The irony in this image makeover of the two networks couldn't be more stark. While the upmarket channel is wooing the masses, the channel of the masses is now targeting the classes. Star doesn't consider this unusual. "If we are half-Hindi, why not go the whole hog? There has already been a gradual increase in the quantum of our Hindi programming," says Sameer Nair, Star's senior vice-president, programming. Zee claims it's building up multiple brands, each with its own distinct identity. "We aren't restricted by Zee's homegrown image. Our new channels will be TV for the dotcom generation," claims Zee Telefilms' Delhi-based vice-president Ranjan Bakshi. "Zee wants to go global from being local. On the other hand, Star, despite its Indian programming, has always been perceived as a foreign channel. It wants to homogenise," says media commentator Sudheesh Pachauri. But what does this mean for the viewer?
"Our aim is to raise the benchmark of popular entertainment," claims Nair. Star Plus will soon see a deluge of new shows. Saher, starring Dina Pathak, Surekha Sikri and Niki Aneja, is about three generations of women and their search to find new meanings in life. Darr, written by Anurag Kashyap (of Satya and Kaun fame), is the tale of a psychopath that's meant not just to startle the audience but also make it think. Deewarein, with Milind Soman in a stellar role, is set in royal Rajasthan. Sinsinati Bubla Boo is a comedy set in a shopping mall and Life Nahin Hai Aasan is a "feel-good" serial.
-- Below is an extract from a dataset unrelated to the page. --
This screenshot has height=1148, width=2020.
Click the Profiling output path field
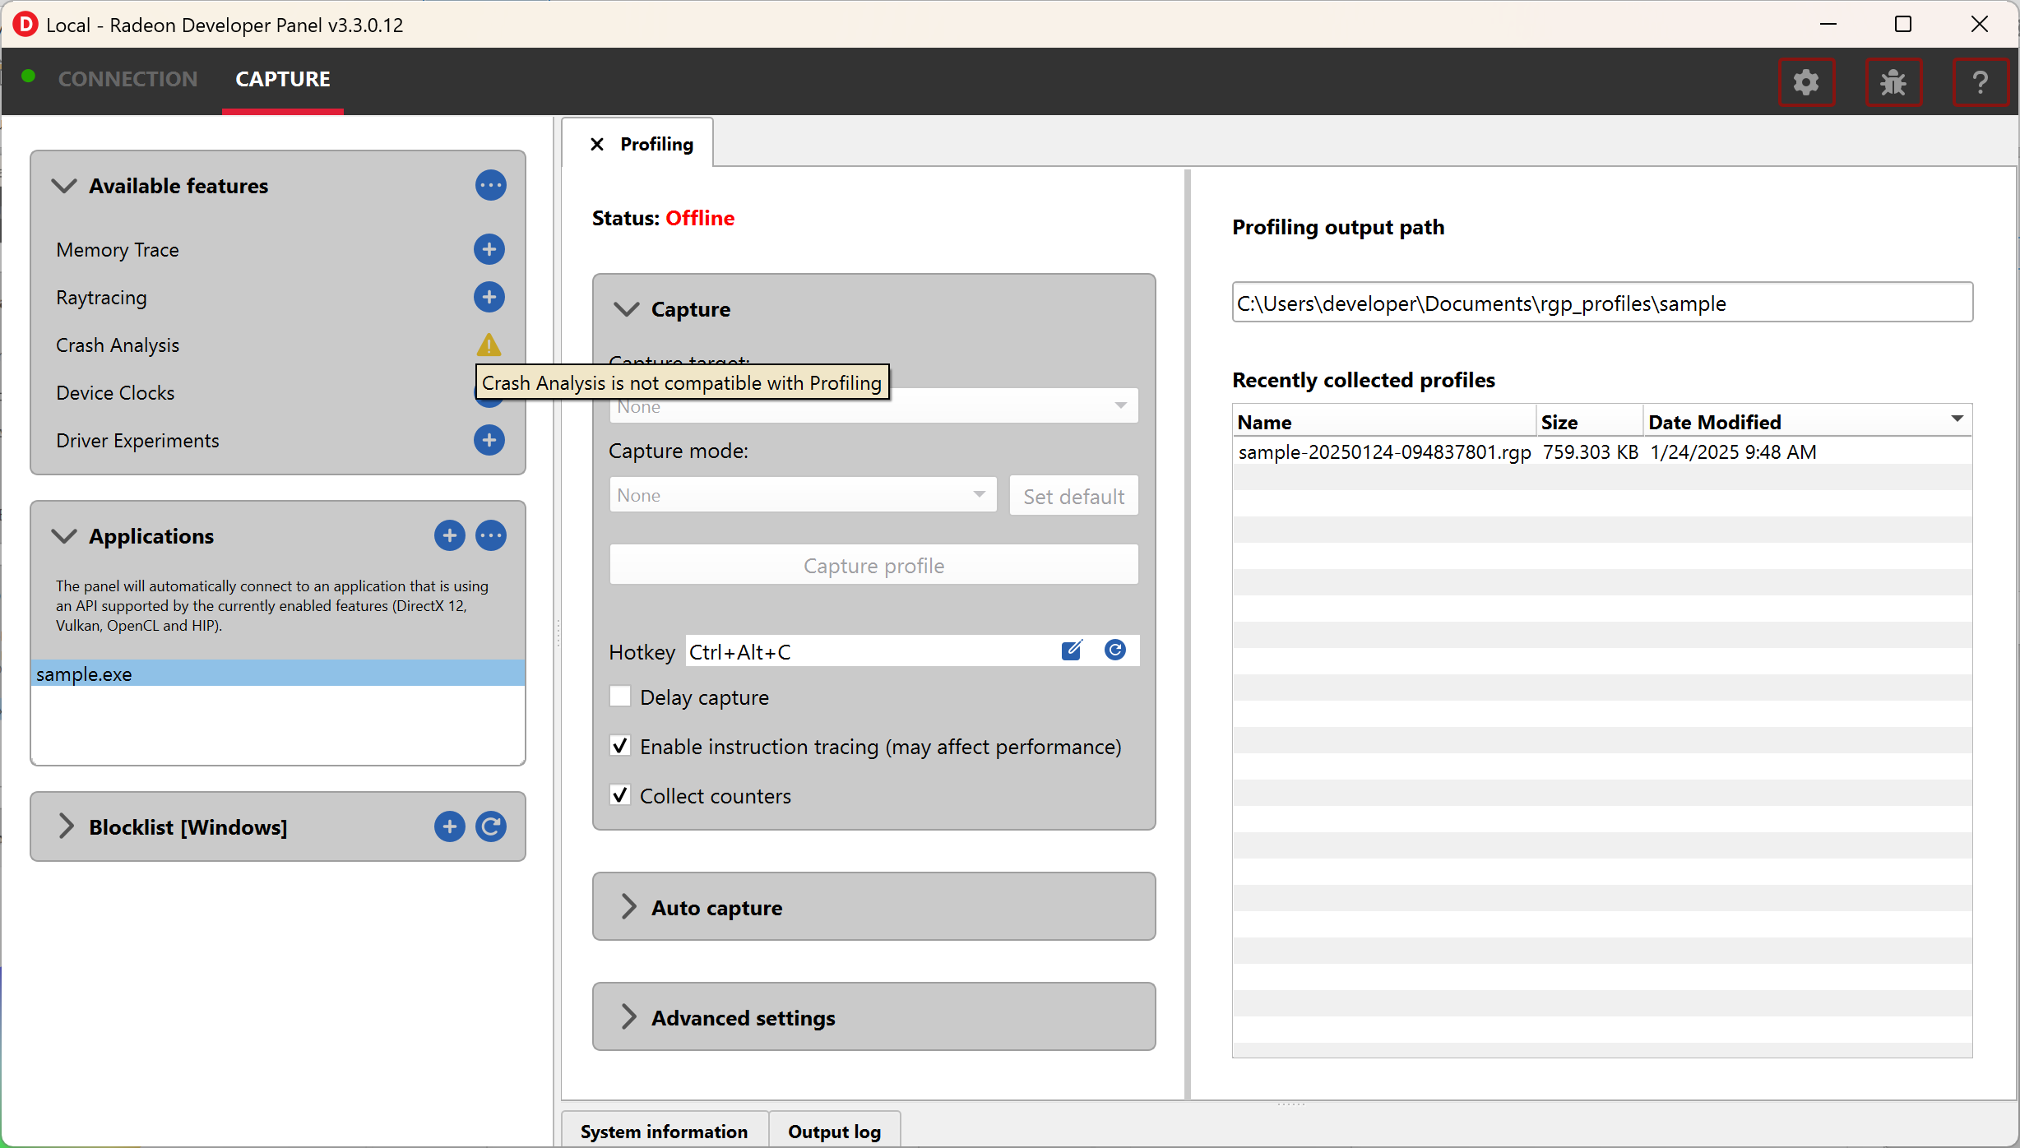(x=1601, y=303)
Zee English has struck deals with global entertainment giants like cbs, Warner Bros, Pearson, Carlton and Freemantle to put together 3,000 hours of original programming. The shows include Late Show with David Letterman, Royal Canadian Air Farce, ER and the latest episodes of popular American comedy Friends, the earlier episodes of which are currently being aired on rival Star World. Also on the menu are the old favourites like Charlie Chaplin, Here's Lucy and Three's a Company and some India-based programmes like Tonight with Feroze Gujral. Zee Movies, with 700 titles, has some aces, like the Alfred Hitchcock classics and the Rock Hudson films. There's Charade, the stylish Cary Grant-Audrey Hepburn comic-thriller and Roman Polanski's Ben Kingsley starrer Death and the Maiden.
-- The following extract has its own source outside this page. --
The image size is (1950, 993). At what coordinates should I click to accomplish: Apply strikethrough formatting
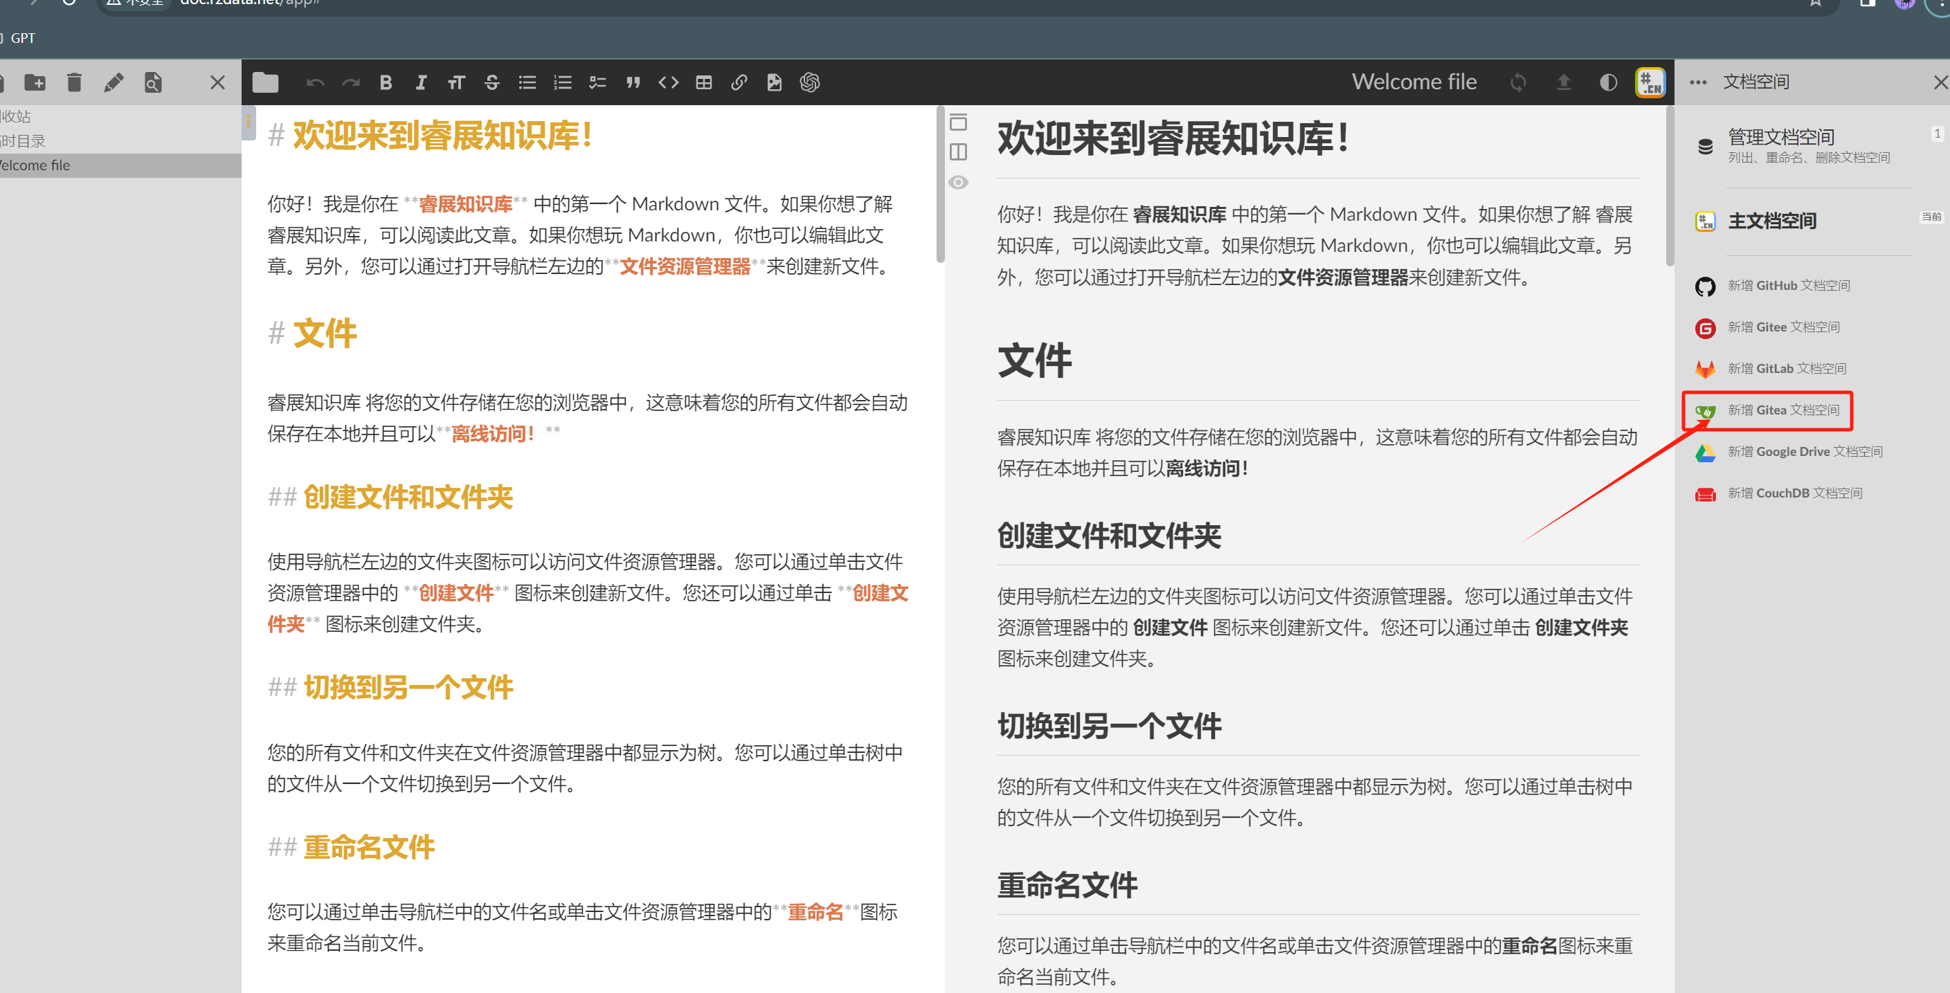[491, 82]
Meanwhile, controversy has already begun. On the day of the launch of Zee English, its signal was allegedly blocked twice (9.30 pm to 10 pm when ER was on and 11 to 11.15 pm when Here's Lucy was playing) by an unknown carrier and the channel has been suspecting foulplay.
But the mystery of the blocked signal is just a small incident. The larger story is different; it's about the networks' attempt to build up their direct-to-operator (dto) package. Which is the way broadcasting in India is heading. Two sets of channels are slowly getting crystalised-the Star and the Zee package. In the next one year, Zee plans to launch 8-10 new channels and in another two years it intends to become a bouquet of 24-30 channels. Star is planning six regional channels.
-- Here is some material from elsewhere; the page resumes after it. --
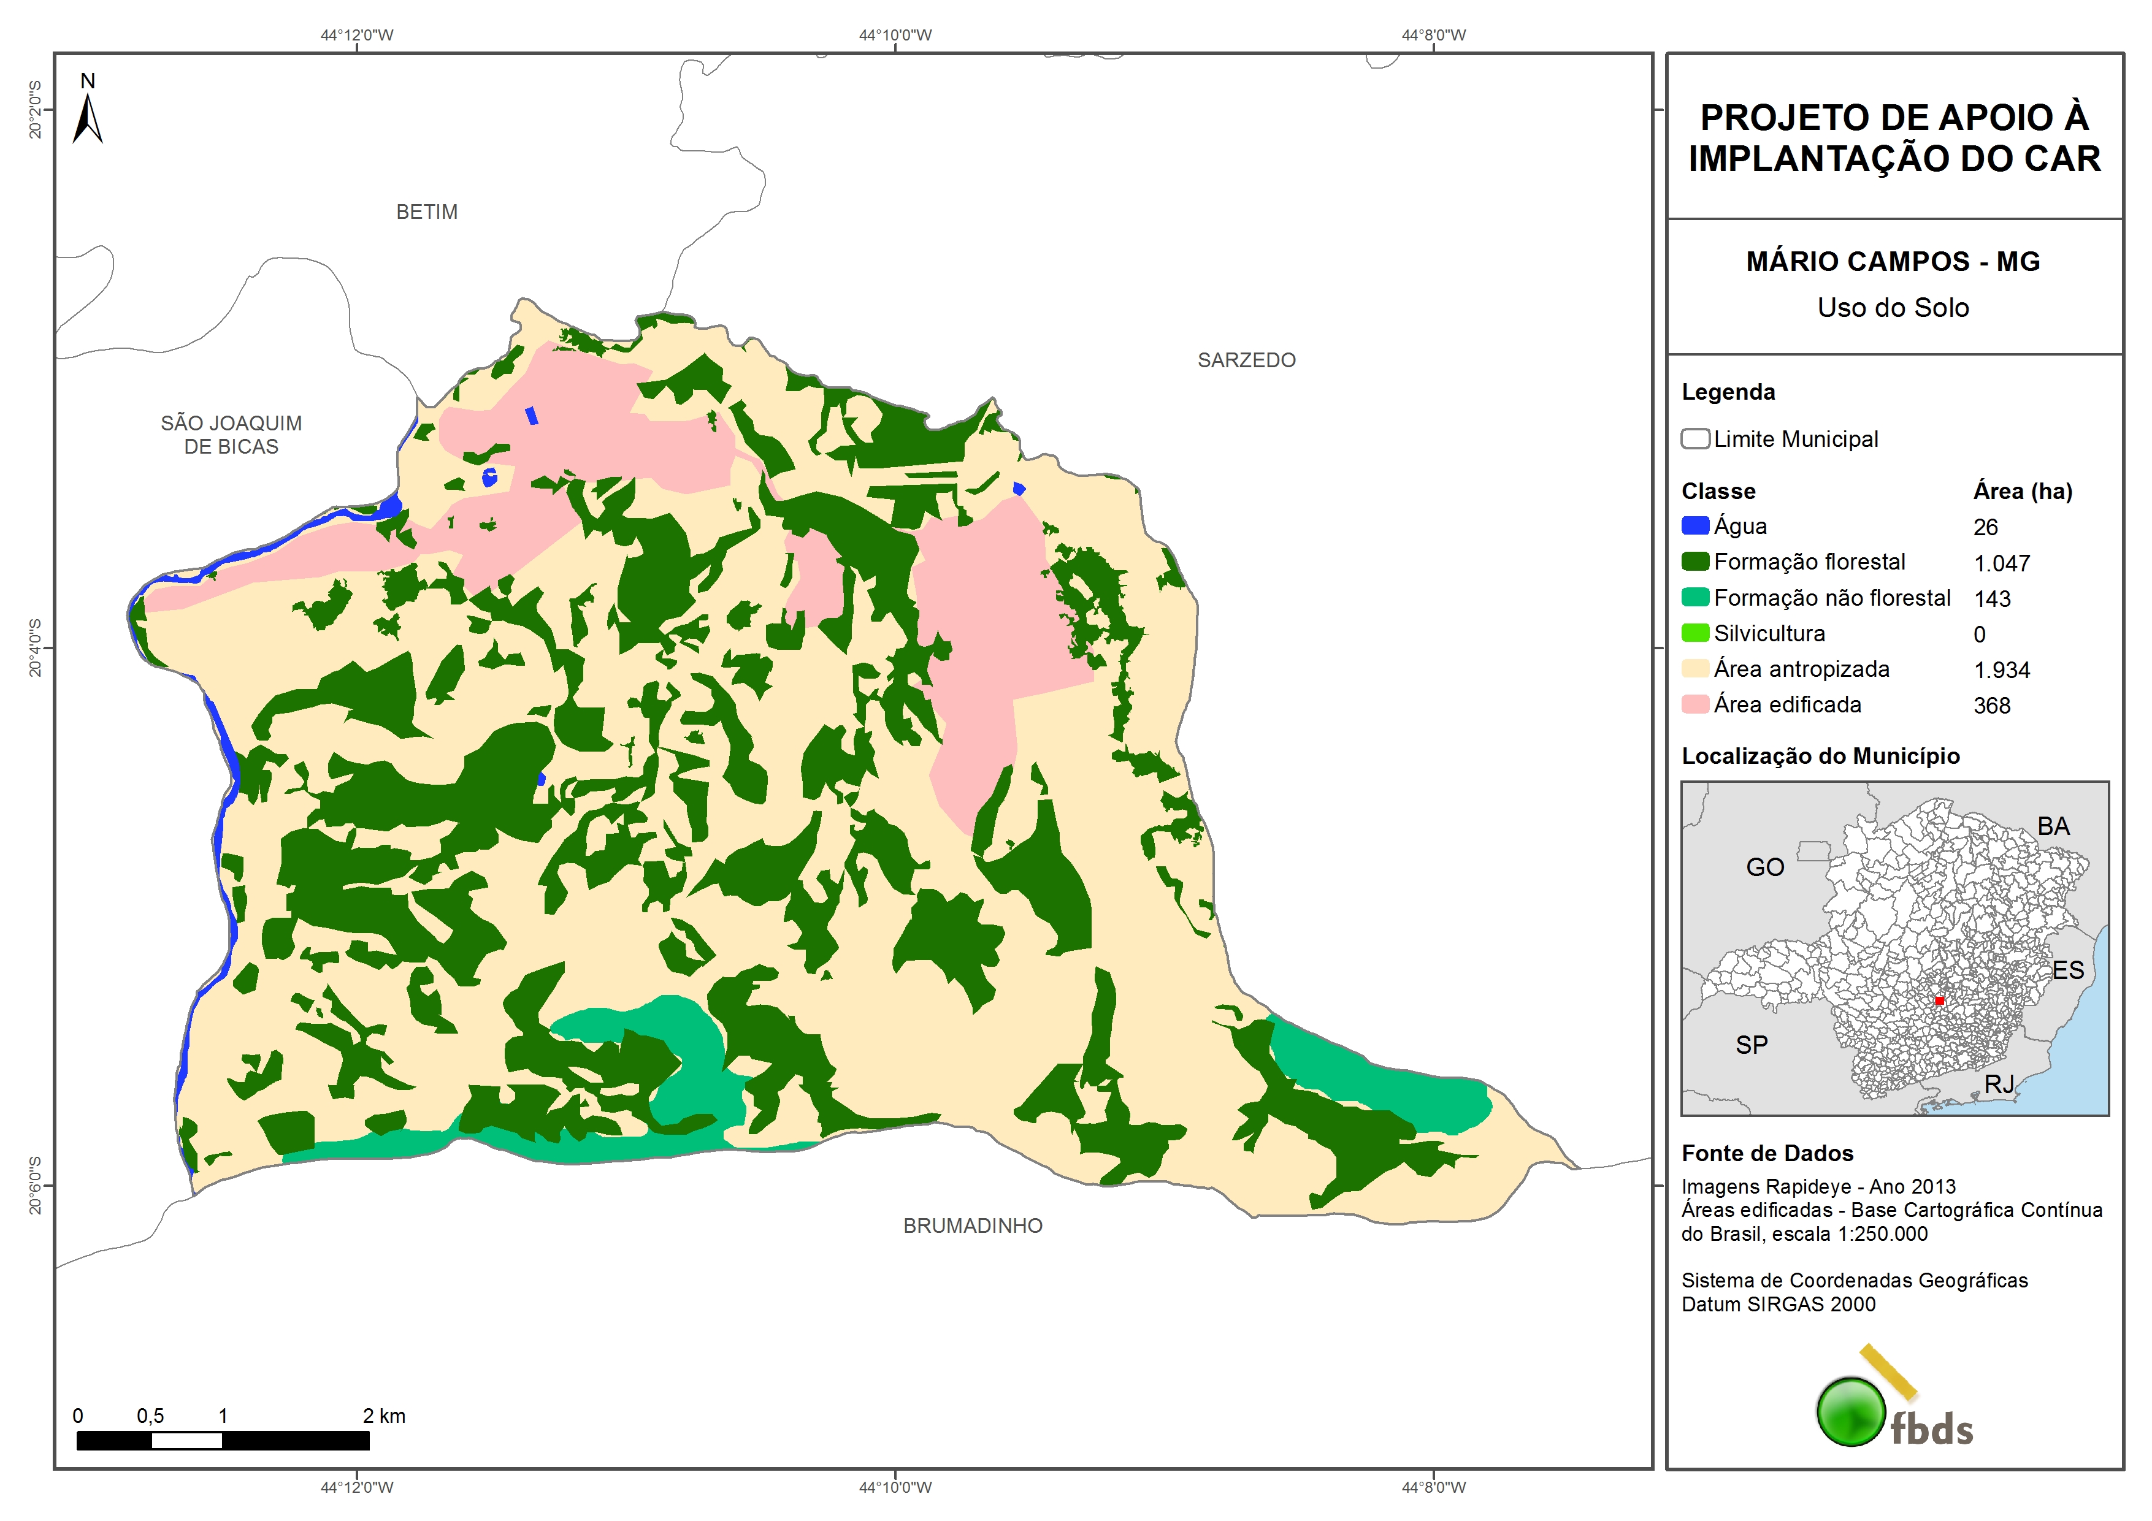The width and height of the screenshot is (2152, 1521).
Task: Click the MÁRIO CAMPOS - MG title
Action: (x=1892, y=261)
So, where does it leave the third angle of the triangle? Sony has set, axn, cnbc and set Max in its package and plans to launch two other channels in the next six months. "Zee has ambitions of being a national broadcaster. Sony's is the boutique strategy, of offering premium channels," says Kacon Sethi, general manager set Max. It has already poured in money to acquire some of the biggest Hindi films of 1999, like Biwi No.1, Hum Dil De Chuke Sanam, Vaastav and Kaho Na Pyar Hai. Talks are also on to buy the rights for Taal and Hum Saath Saath Hain. So if you aren't a couch potato yet, you'll soon be made one.